= Eugène Goossens, père =

Belgian conductor

Eugène Goossens (25 February 1845 - 30 December 1906) was a Belgian conductor and the head of a prominent musical family.

==Biography==
He was born in Bruges and studied music as a child at the Church of Our Lady, Bruges, then at the Bruges Conservatoire. At the age of fourteen, he was admitted to the conservatoire in Brussels, where he studied composition.

He conducted opera companies throughout Europe, moving to England in 1873. There he conducted for the company of Selina Dolaro under the management of Richard D'Oyly Carte in 1876. In May 1878, for Carte, he conducted The Sorcerer by Gilbert and Sullivan and also conducted H.M.S. Pinafore in July and August 1878, while Alfred Cellier was assisting Arthur Sullivan at the promenade concerts at Covent Garden. He also conducted a "special operatic performance" of H.M.S. Pinafore at The Crystal Palace on 6 July 1878.

══════════════════════════════

**Goal A**: Translate this sentence from the Eugène Goossens biography into French: "He was born in Bruges and studied music as a child at the Church of Our Lady, Bruges, then at the Bruges Conservatoire."

══════════════════════════════

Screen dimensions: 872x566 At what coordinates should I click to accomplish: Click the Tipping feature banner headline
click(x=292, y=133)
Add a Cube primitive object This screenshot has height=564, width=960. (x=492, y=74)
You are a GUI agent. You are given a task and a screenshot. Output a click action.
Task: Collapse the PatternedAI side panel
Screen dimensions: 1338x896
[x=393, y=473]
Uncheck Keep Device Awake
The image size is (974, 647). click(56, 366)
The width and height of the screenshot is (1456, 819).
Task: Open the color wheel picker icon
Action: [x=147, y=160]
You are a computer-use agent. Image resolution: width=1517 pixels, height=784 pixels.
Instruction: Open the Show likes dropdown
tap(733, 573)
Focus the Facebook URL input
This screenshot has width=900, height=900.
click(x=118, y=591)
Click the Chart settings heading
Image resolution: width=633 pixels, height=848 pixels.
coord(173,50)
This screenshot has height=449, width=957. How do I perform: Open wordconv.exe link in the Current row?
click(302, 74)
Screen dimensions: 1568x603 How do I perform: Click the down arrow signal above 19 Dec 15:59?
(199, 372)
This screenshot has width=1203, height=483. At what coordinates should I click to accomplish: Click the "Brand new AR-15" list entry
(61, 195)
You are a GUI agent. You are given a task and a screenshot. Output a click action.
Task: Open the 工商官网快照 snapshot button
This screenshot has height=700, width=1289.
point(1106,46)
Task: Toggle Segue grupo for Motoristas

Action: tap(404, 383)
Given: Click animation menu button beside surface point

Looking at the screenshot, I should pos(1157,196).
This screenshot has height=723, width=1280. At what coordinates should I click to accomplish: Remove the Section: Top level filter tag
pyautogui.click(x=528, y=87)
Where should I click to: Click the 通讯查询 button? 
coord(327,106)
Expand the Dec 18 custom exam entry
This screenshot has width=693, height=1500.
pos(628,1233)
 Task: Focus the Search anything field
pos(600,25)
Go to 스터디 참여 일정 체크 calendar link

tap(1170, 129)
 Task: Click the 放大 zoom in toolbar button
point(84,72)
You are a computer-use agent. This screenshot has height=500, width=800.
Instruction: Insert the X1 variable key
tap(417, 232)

══════════════════════════════

**Goal B**: Format the lines of the listing as a numbered list, starting with the line that contains "Where should I" and running through the end of the listing, both ends included. Omit blank lines.

**Task answer A**: Il est né à Bruges et a étudié la musique dans son enfance à l'église Notre-Dame de Bruges, puis au Conservatoire de Bruges.

**Task answer B**:
1. Where should I click to: Click the 通讯查询 button? 
2. coord(327,106)
3. Expand the Dec 18 custom exam entry
4. This screenshot has width=693, height=1500.
5. pos(628,1233)
6.  Task: Focus the Search anything field
7. pos(600,25)
8. Go to 스터디 참여 일정 체크 calendar link
9. tap(1170, 129)
10.  Task: Click the 放大 zoom in toolbar button
11. point(84,72)
12. You are a computer-use agent. This screenshot has height=500, width=800.
13. Instruction: Insert the X1 variable key
14. tap(417, 232)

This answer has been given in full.